◆ **TASK DETAILS**
Rewrite the lines of the entries below with every "Open" swapped for "Launch" and all other text left unchanged. Leave the pictures out of your answer.

Entries from a data collection:
[Begin]

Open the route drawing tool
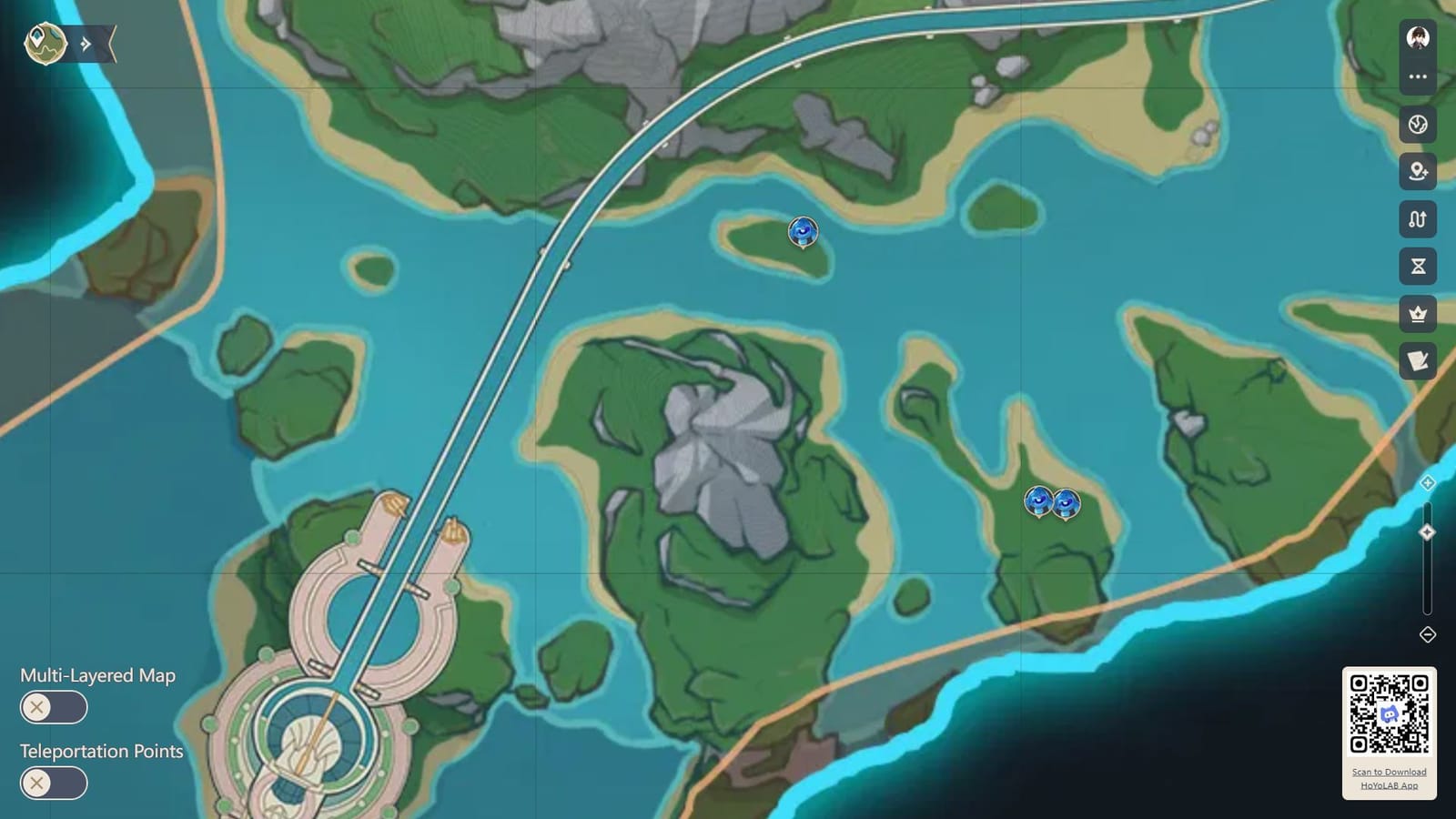The height and width of the screenshot is (819, 1456). point(1416,219)
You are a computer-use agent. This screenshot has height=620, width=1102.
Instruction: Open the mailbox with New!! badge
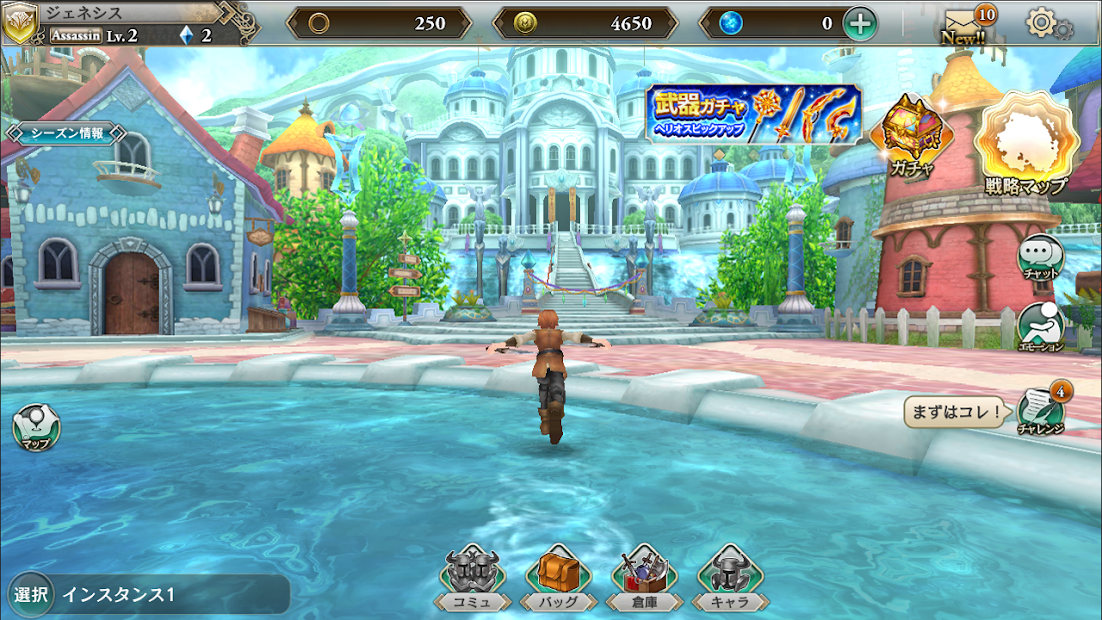coord(964,24)
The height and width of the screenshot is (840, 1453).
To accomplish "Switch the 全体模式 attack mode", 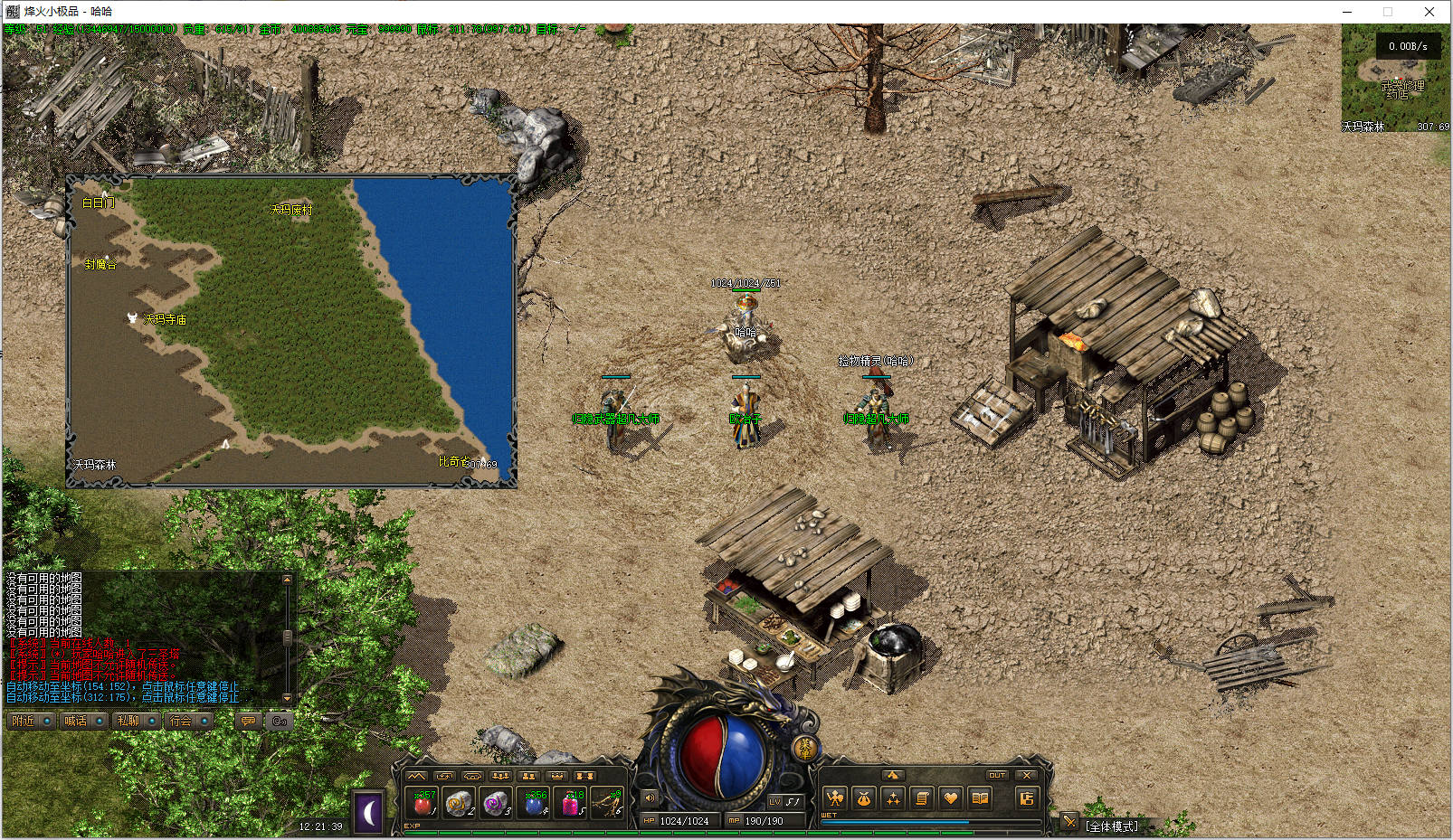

[End]

◆ **RESULT FOR THIS TASK**
Launch the route drawing tool
The height and width of the screenshot is (819, 1456). point(1416,219)
You are a computer-use agent. This screenshot has height=620, width=1102.
Instruction: Launch the mailbox with New!! badge
coord(964,24)
The height and width of the screenshot is (840, 1453).
To accomplish "Switch the 全体模式 attack mode", 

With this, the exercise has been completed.